Being a mom was my first love and first priority. It was the right thing and the right time to start information gathering and decide what my next move would be. I started on my knees and then moved to my computer, which led me to Utah Valley University. 

I started classes at UVU, and it quickly became clear that I would need to learn how to adapt and cope with my new situation. The accessibility center helped me get into the rhythm of things and emphasized my strengths and empowered my capabilities. To this day, I still struggle to write and do certain things with my right hand, but I found that note-taking was the best method for me to learn as difficult as it was. I would write and rewrite my notes multiple times in all of my classes. With my four boys at home, my study time mostly existed from 10 p.m. until 2 in the morning. 

While attending school, my oldest son returned from a religious mission and began attending UVU with me. We shared similar classes and often met up between to have a snack and study together. I love those memories! Sometimes I bought groceries and brought them to him on campus. Having him there with me was a great joy and support. We are tight, and we really enjoyed learning together. I absolutely love learning and loved being a student. Having Skyler there with me was and is a treasured memory.

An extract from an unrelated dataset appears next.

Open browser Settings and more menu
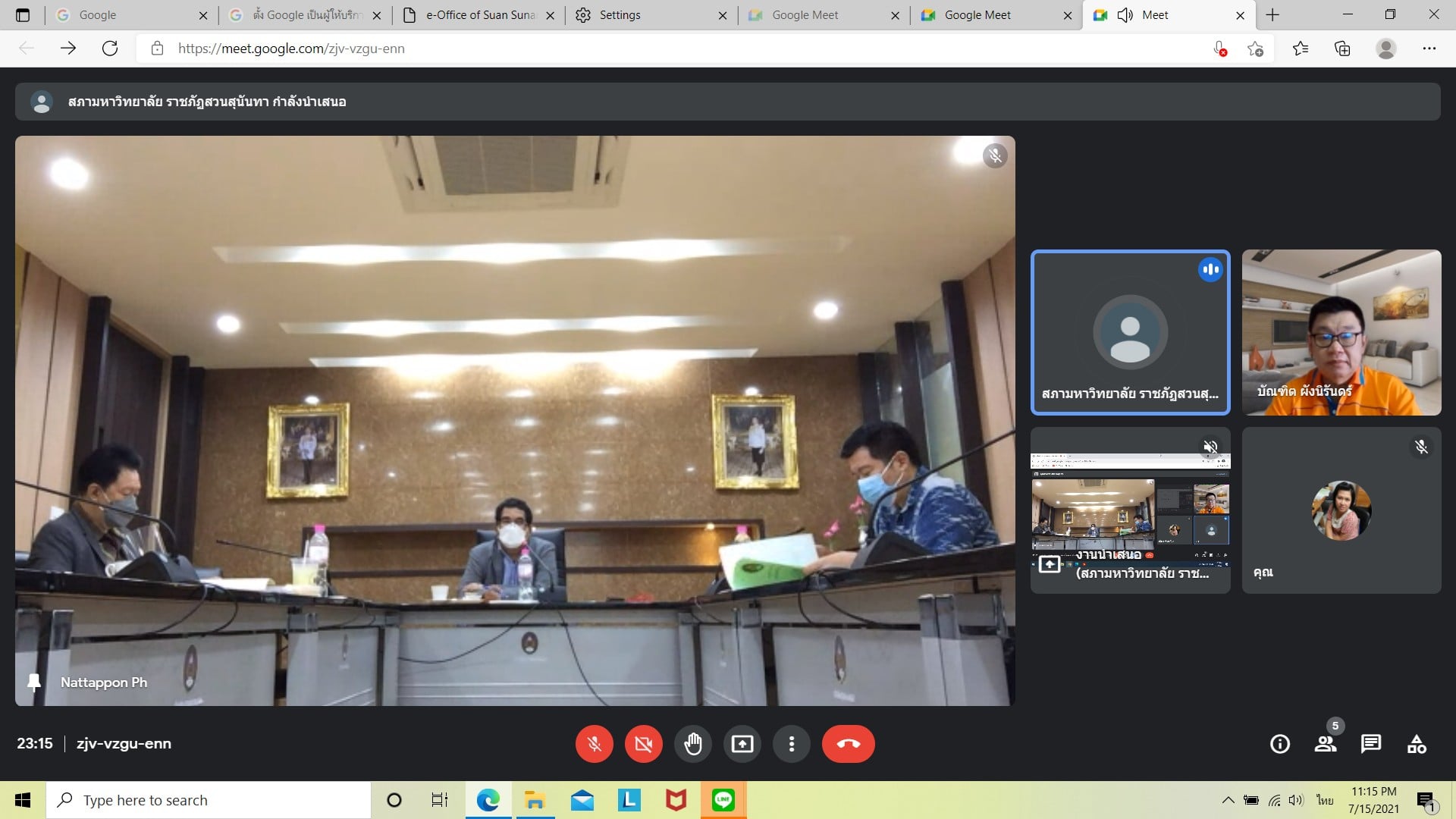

I loved my experience at UVU, it has had a great influence on me and my family. I am grateful that my boys have been able to see that and see my love for UVU and vice versa. They saw that UVU cared for me as a single mom so that I could provide a better and safe life for them. It gave us hope in a very dark time of uncertainty, and I will be forever grateful for my experience here. 

I graduated from UVU in 2015 and went on to study exercise science with an emphasis in health and wellness and sports performance. I currently live in Jackson Hole, Wyoming, with my sweet husband, Jeff, and my youngest son. The boys and I are stronger, close, and happy. UVU’s support helped me see that I mattered. I am thankful to UVU for helping my family by caring about the one.